48 b/w photos, 1 map, 5 tables, 10 figures, 6 diagrams, glossary, appendix
Text language: German
The present study deals with the social importance of work in the Gannunkeebe society. The Gannunkeebe live in the north of the Republic of Benin, and are mainly composed out of Fulbe slaves offspring. Work is understood as a cultural commodity building identity and common identification with own values. The fact that members of this group tie down their work ethos to the slavery past can be understood as a reflexive act of liberation with the media which determined the slaves’ lives: their labour.
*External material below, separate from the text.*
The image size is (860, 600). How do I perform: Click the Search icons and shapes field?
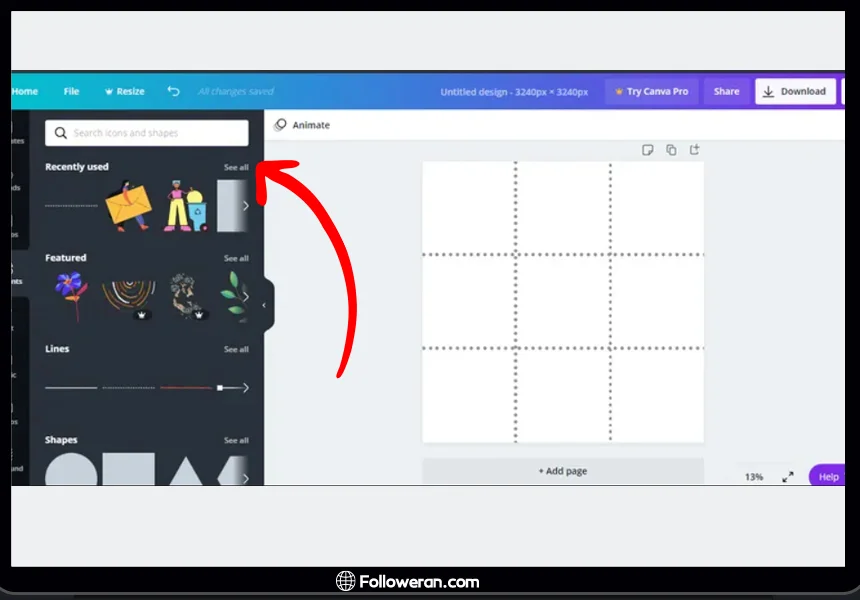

Another focus is set on the remembered slave everyday life and its actual reference. The access to commemoration of a society with a highly ambivalent relation to its status and origin is methodologically reflected. Which and why special facets of the slaves’ lives are and stay stored in the collective memory meet the analyses of continuity and transformations of the relation between Gannunkeebe and Fulbe peoples. This study accompanies an examination with subtle processes of power generation and experiences of egality in everyday exchange relations between succession of unfree and free people.
The book is based on long field works, evaluations of oral sources, and examinations of archive material from the colonial times. The first part of this work thus contains refurbishments of the conception and attitudes of the colonial administrators according the slavery question in the northern provinces of Dahomey.